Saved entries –

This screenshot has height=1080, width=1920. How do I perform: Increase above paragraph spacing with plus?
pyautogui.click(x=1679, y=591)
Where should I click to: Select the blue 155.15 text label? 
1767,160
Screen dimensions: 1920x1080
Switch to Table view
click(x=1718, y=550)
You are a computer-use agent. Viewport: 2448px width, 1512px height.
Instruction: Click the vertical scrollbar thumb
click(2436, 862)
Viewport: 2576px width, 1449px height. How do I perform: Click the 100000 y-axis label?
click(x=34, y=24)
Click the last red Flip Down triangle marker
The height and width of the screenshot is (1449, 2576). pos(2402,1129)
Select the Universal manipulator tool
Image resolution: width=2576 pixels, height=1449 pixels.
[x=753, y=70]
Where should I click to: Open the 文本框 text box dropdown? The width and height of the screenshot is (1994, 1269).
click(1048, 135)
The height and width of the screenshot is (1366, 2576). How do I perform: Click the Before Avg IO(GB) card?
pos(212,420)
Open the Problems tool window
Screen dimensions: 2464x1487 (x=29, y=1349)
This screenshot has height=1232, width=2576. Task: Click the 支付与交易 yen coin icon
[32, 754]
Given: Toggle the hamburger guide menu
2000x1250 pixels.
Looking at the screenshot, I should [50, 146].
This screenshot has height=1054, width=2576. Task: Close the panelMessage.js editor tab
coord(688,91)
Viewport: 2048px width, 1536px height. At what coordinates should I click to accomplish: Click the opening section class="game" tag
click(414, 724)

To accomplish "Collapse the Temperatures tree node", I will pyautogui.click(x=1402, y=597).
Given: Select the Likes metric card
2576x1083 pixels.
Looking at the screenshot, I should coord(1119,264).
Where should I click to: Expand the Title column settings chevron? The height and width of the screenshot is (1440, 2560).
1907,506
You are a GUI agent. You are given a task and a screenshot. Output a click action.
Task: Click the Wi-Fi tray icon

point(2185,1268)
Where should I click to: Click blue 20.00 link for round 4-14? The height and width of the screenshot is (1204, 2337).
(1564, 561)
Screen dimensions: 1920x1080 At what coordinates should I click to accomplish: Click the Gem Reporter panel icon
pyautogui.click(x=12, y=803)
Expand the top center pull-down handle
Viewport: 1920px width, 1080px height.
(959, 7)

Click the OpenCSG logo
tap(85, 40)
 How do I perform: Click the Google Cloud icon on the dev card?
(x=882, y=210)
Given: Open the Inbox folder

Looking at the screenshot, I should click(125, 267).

EXERCISE DETAILS – All of the data is to be transcribed exactly as written.

OUTPUT BELOW –
This screenshot has height=1080, width=1920. How do I perform: Increase above paragraph spacing with plus?
pyautogui.click(x=1679, y=591)
Where should I click to: Select the blue 155.15 text label? 
1767,160
Screen dimensions: 1920x1080
Switch to Table view
click(x=1718, y=550)
You are a computer-use agent. Viewport: 2448px width, 1512px height.
Instruction: Click the vertical scrollbar thumb
click(2436, 862)
Viewport: 2576px width, 1449px height. How do I perform: Click the 100000 y-axis label?
click(x=34, y=24)
Click the last red Flip Down triangle marker
The height and width of the screenshot is (1449, 2576). pos(2402,1129)
Select the Universal manipulator tool
Image resolution: width=2576 pixels, height=1449 pixels.
[x=753, y=70]
Where should I click to: Open the 文本框 text box dropdown? The width and height of the screenshot is (1994, 1269).
click(1048, 135)
The height and width of the screenshot is (1366, 2576). How do I perform: Click the Before Avg IO(GB) card?
pos(212,420)
Open the Problems tool window
Screen dimensions: 2464x1487 (x=29, y=1349)
This screenshot has height=1232, width=2576. Task: Click the 支付与交易 yen coin icon
[32, 754]
Given: Toggle the hamburger guide menu
2000x1250 pixels.
Looking at the screenshot, I should [50, 146].
This screenshot has height=1054, width=2576. Task: Close the panelMessage.js editor tab
coord(688,91)
Viewport: 2048px width, 1536px height. At what coordinates should I click to accomplish: Click the opening section class="game" tag
click(414, 724)

To accomplish "Collapse the Temperatures tree node", I will pyautogui.click(x=1402, y=597).
Given: Select the Likes metric card
2576x1083 pixels.
Looking at the screenshot, I should coord(1119,264).
Where should I click to: Expand the Title column settings chevron? The height and width of the screenshot is (1440, 2560).
1907,506
You are a GUI agent. You are given a task and a screenshot. Output a click action.
Task: Click the Wi-Fi tray icon

point(2185,1268)
Where should I click to: Click blue 20.00 link for round 4-14? The height and width of the screenshot is (1204, 2337).
(1564, 561)
Screen dimensions: 1920x1080 At what coordinates should I click to accomplish: Click the Gem Reporter panel icon
pyautogui.click(x=12, y=803)
Expand the top center pull-down handle
Viewport: 1920px width, 1080px height.
(959, 7)

Click the OpenCSG logo
tap(85, 40)
 How do I perform: Click the Google Cloud icon on the dev card?
(x=882, y=210)
Given: Open the Inbox folder

Looking at the screenshot, I should click(125, 267).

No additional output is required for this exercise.